------ Extracted data

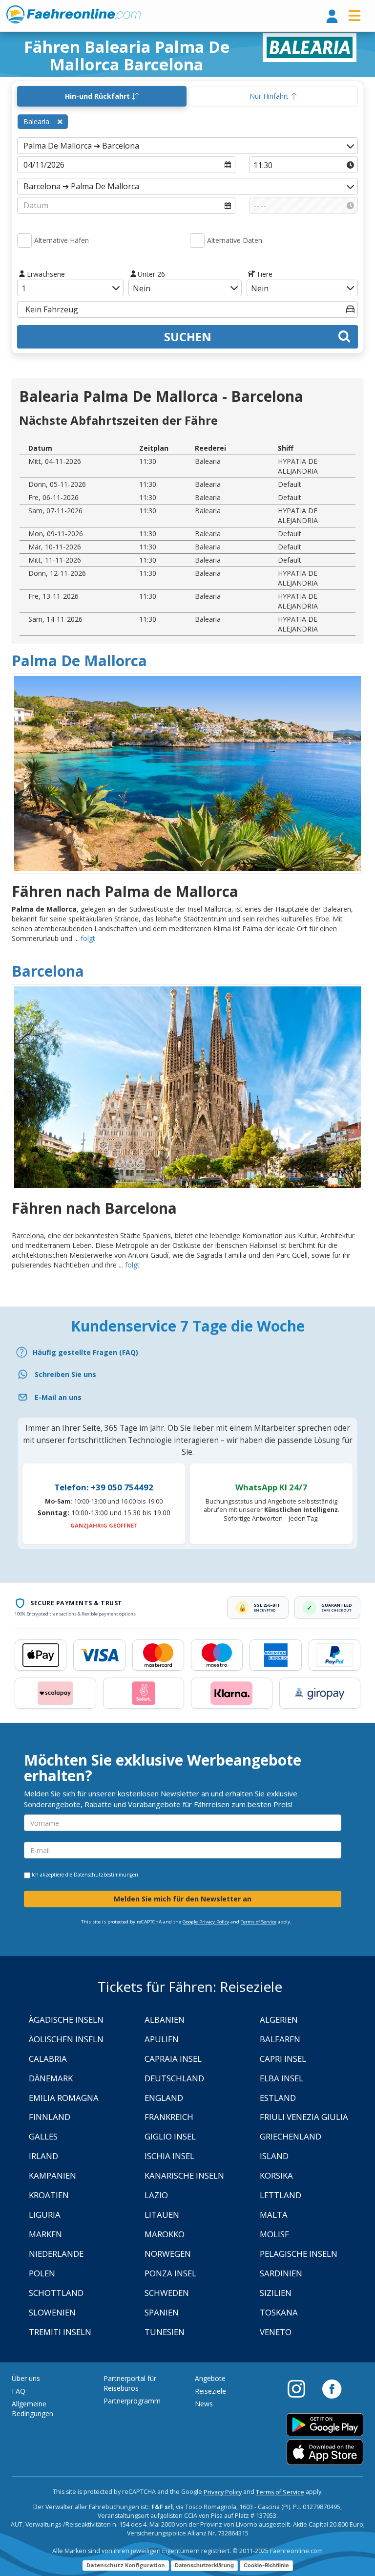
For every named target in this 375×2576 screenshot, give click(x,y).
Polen (42, 2273)
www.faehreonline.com (73, 14)
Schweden (167, 2292)
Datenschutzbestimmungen (106, 1874)
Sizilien (276, 2292)
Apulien (162, 2039)
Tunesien (165, 2331)
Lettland (280, 2195)
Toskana (279, 2312)
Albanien (165, 2019)
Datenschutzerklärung (204, 2565)
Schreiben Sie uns (65, 1374)
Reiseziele (210, 2391)
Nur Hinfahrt (270, 96)
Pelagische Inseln (298, 2253)
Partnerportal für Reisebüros (130, 2383)
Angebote (210, 2378)
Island (274, 2155)
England (164, 2097)
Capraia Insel (173, 2058)
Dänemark (51, 2078)
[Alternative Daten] (197, 240)
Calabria (48, 2058)
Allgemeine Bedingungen (32, 2408)
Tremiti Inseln (60, 2331)
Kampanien (52, 2175)
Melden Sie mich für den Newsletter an (182, 1898)
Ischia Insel (169, 2155)
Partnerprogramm (132, 2400)
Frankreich (169, 2116)
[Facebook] (331, 2388)
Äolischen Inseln (66, 2039)
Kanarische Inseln (184, 2175)
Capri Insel (283, 2058)
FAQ (18, 2391)
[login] (332, 17)
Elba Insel (281, 2078)
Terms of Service (258, 1922)
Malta (274, 2214)
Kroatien (49, 2195)
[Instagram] (301, 2388)
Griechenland (290, 2136)
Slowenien (52, 2312)
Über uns (26, 2378)
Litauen (162, 2214)
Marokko (165, 2234)
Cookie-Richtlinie (266, 2565)
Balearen (280, 2039)
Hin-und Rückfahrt (98, 96)
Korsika (276, 2175)
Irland (43, 2155)
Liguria (45, 2214)
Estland (278, 2097)
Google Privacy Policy (206, 1922)
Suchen (187, 336)
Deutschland (174, 2078)
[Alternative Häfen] (24, 240)
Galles (43, 2136)
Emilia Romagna (64, 2097)
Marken (45, 2234)
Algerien (279, 2019)
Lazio (156, 2195)
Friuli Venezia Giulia (304, 2116)
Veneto (276, 2331)
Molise (274, 2234)
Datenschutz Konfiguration (125, 2565)
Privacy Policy (223, 2492)
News (204, 2403)
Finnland (49, 2116)
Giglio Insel (170, 2136)
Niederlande (56, 2253)
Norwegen (168, 2253)
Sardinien (281, 2273)
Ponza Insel (170, 2273)
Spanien (162, 2312)
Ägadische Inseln (66, 2019)
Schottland (56, 2292)
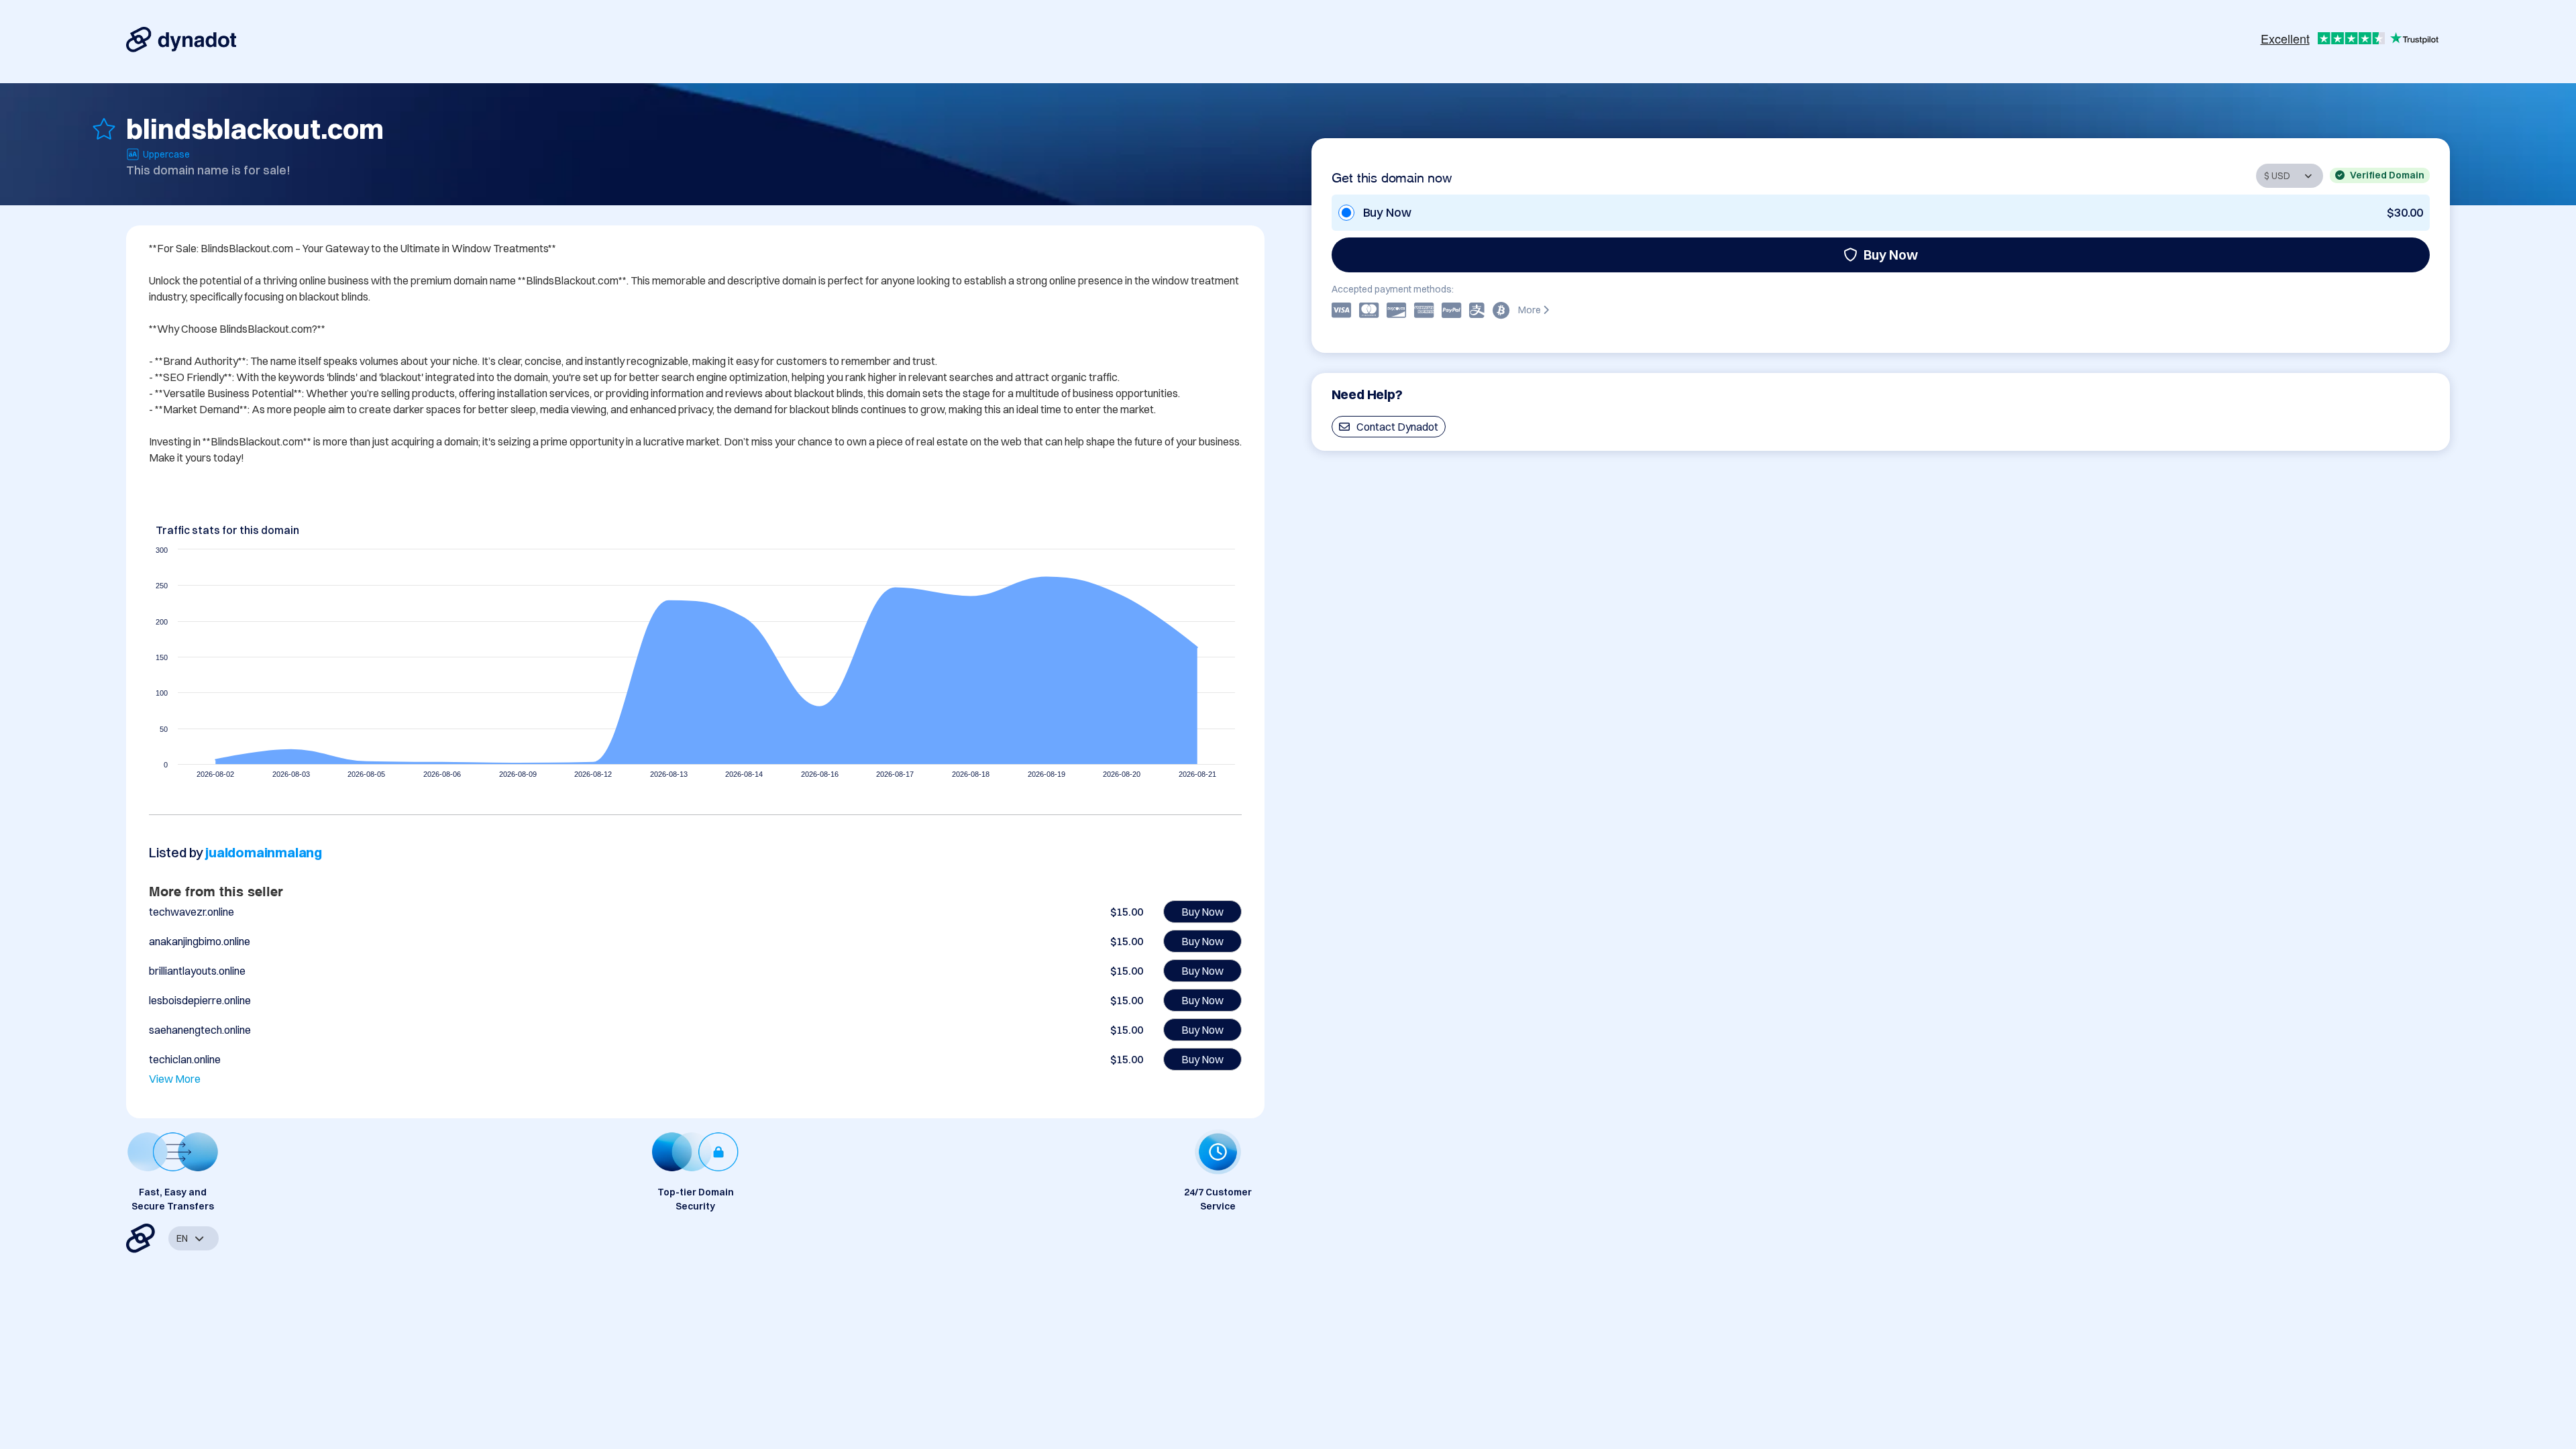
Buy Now (1891, 254)
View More (175, 1078)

------------

For this task, write out exactly the lines of the entries above, starting at the line with "Capraia Insel (173, 2058)" and ending at the line with "Korsika (276, 2175)", both included, and no others.

Capraia Insel (173, 2058)
Dänemark (51, 2078)
[Alternative Daten] (197, 240)
Calabria (48, 2058)
Allgemeine Bedingungen (32, 2408)
Tremiti Inseln (60, 2331)
Kampanien (52, 2175)
Melden Sie mich für den Newsletter an (182, 1898)
Ischia Insel (169, 2155)
Partnerprogramm (132, 2400)
Frankreich (169, 2116)
[Facebook] (331, 2388)
Äolischen Inseln (66, 2039)
Kanarische Inseln (184, 2175)
Capri Insel (283, 2058)
FAQ (18, 2391)
[login] (332, 17)
Elba Insel (281, 2078)
Terms of Service (258, 1922)
Malta (274, 2214)
Kroatien (49, 2195)
[Instagram] (301, 2388)
Griechenland (290, 2136)
Slowenien (52, 2312)
Über uns (26, 2378)
Litauen (162, 2214)
Marokko (165, 2234)
Cookie-Richtlinie (266, 2565)
Balearen (280, 2039)
Hin-und Rückfahrt (98, 96)
Korsika (276, 2175)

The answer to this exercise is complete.